**Text excerpt:**
────────────────────
Like most of entertainment TV, certainly including the cabloids, and talk radio, the entire purpose is to press peoples’ buttons. Deregulated from serving a higher goal, button pushing has become the bread and butter of TV and radio, entertainment, infotanement and “news”. It is an easy way to manipulate people, to attract a dependable audience and to get them to return to get those same buttons pushed, same time, same channel. The audience comes back because they get the simulation of action without having to exert any effort. The button gets pushed and elicits a dull sensation that is gratifying. The audience gets to feel the addictive emotions of contempt and hate, of feeling morally and intellectually superior to the hated bad guy. And they get to feel it every day.

Other time segments of TV and radio consist of variations on the pattern, pushing different buttons in a slightly different pattern to attract other parts of the potential audience. Cable “news” consists of almost nothing but button pushing, providing scant information in between the manipulation of the audiences’ sensations. Their intent is to sell eyes to advertisers so they can push other buttons and get them to open their pockets to them. Secondarily, the “news” networks intention is to manipulate the audience to vote in a way that is more favorable to the corporations’ financial well being, which accounts for the bits of “information” and how they’re chosen.
────────────────────
**Provided information:**

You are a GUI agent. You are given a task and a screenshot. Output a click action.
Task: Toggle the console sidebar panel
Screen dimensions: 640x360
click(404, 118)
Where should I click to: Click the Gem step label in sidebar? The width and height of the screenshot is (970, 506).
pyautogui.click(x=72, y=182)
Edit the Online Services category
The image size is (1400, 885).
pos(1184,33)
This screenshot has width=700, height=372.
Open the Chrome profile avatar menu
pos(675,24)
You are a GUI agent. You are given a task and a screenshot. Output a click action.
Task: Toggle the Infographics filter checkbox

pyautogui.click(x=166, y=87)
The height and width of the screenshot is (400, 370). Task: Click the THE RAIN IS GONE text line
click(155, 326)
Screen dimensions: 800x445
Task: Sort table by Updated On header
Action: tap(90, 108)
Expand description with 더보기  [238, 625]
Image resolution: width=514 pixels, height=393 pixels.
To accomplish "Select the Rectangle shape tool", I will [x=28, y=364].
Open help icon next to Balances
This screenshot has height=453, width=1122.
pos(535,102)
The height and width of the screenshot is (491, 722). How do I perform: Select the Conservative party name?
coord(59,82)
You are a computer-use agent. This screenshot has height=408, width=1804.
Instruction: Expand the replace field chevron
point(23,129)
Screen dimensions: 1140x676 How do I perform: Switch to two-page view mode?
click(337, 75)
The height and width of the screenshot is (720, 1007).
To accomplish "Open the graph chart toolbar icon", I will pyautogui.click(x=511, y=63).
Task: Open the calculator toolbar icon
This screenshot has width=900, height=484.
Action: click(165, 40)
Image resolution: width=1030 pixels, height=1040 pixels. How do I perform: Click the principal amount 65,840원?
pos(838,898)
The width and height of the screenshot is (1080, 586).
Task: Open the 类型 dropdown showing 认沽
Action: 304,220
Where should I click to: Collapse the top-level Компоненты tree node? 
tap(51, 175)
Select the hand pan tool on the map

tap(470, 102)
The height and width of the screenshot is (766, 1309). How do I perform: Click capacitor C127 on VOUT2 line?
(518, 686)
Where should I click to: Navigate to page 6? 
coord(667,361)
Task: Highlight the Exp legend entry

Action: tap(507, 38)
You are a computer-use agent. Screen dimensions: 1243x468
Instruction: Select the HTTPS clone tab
────────────────────
**Task instructions:**
A. Translate into Spanish this sentence from the text on TV and radio button pushing: "The button gets pushed and elicits a dull sensation that is gratifying."
B. Output the section of the text on TV and radio button pushing that opens with the words containing "Other time segments" and closes with "how they’re chosen.", copied with no changes.
C. In the text on TV and radio button pushing, what does cable "news" consist of almost nothing but?

**Task responses:**
A. Se pulsa el botón y provoca una sensación apagada que resulta gratificante.

B.
Other time segments of TV and radio consist of variations on the pattern, pushing different buttons in a slightly different pattern to attract other parts of the potential audience. Cable “news” consists of almost nothing but button pushing, providing scant information in between the manipulation of the audiences’ sensations. Their intent is to sell eyes to advertisers so they can push other buttons and get them to open their pockets to them. Secondarily, the “news” networks intention is to manipulate the audience to vote in a way that is more favorable to the corporations’ financial well being, which accounts for the bits of “information” and how they’re chosen.

C. Button pushing.